### Aim of the exercise
Of the material below, the lines to be retyped are those from the line containing "Task: Open the Report a problem link" through the line containing "Click the phrase", inclusive; reproduce them exactly.

= = =

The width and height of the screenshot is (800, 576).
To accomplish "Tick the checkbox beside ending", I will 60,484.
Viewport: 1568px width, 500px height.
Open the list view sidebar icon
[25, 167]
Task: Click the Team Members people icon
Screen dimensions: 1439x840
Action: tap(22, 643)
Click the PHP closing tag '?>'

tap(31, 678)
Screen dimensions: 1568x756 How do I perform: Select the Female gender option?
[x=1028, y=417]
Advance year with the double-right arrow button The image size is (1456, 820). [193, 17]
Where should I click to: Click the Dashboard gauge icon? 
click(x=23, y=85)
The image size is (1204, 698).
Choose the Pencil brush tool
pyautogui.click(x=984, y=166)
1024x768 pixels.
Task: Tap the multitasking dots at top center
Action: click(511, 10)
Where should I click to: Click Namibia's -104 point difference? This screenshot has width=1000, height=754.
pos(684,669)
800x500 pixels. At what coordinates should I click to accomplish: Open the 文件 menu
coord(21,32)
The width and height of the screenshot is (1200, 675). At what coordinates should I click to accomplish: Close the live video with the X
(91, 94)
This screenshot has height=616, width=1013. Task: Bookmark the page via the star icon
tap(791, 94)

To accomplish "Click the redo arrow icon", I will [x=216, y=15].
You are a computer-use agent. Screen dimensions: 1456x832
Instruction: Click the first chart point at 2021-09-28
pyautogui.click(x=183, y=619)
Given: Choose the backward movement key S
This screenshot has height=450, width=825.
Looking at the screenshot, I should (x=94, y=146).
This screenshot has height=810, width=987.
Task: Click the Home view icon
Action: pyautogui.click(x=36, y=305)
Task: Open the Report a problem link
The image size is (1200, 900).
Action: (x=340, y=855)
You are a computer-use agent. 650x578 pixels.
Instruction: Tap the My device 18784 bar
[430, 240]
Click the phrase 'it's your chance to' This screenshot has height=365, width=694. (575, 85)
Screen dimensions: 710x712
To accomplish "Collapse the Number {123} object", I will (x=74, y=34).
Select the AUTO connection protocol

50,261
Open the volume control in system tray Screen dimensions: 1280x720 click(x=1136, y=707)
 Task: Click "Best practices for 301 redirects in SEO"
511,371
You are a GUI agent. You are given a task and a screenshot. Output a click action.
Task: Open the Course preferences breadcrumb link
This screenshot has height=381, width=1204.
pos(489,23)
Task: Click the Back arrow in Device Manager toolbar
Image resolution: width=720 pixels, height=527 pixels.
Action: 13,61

= = =

### The completed task
Task: Open the Report a problem link
The image size is (1200, 900).
Action: (x=340, y=855)
You are a computer-use agent. 650x578 pixels.
Instruction: Tap the My device 18784 bar
[430, 240]
Click the phrase 'it's your chance to' This screenshot has height=365, width=694. (575, 85)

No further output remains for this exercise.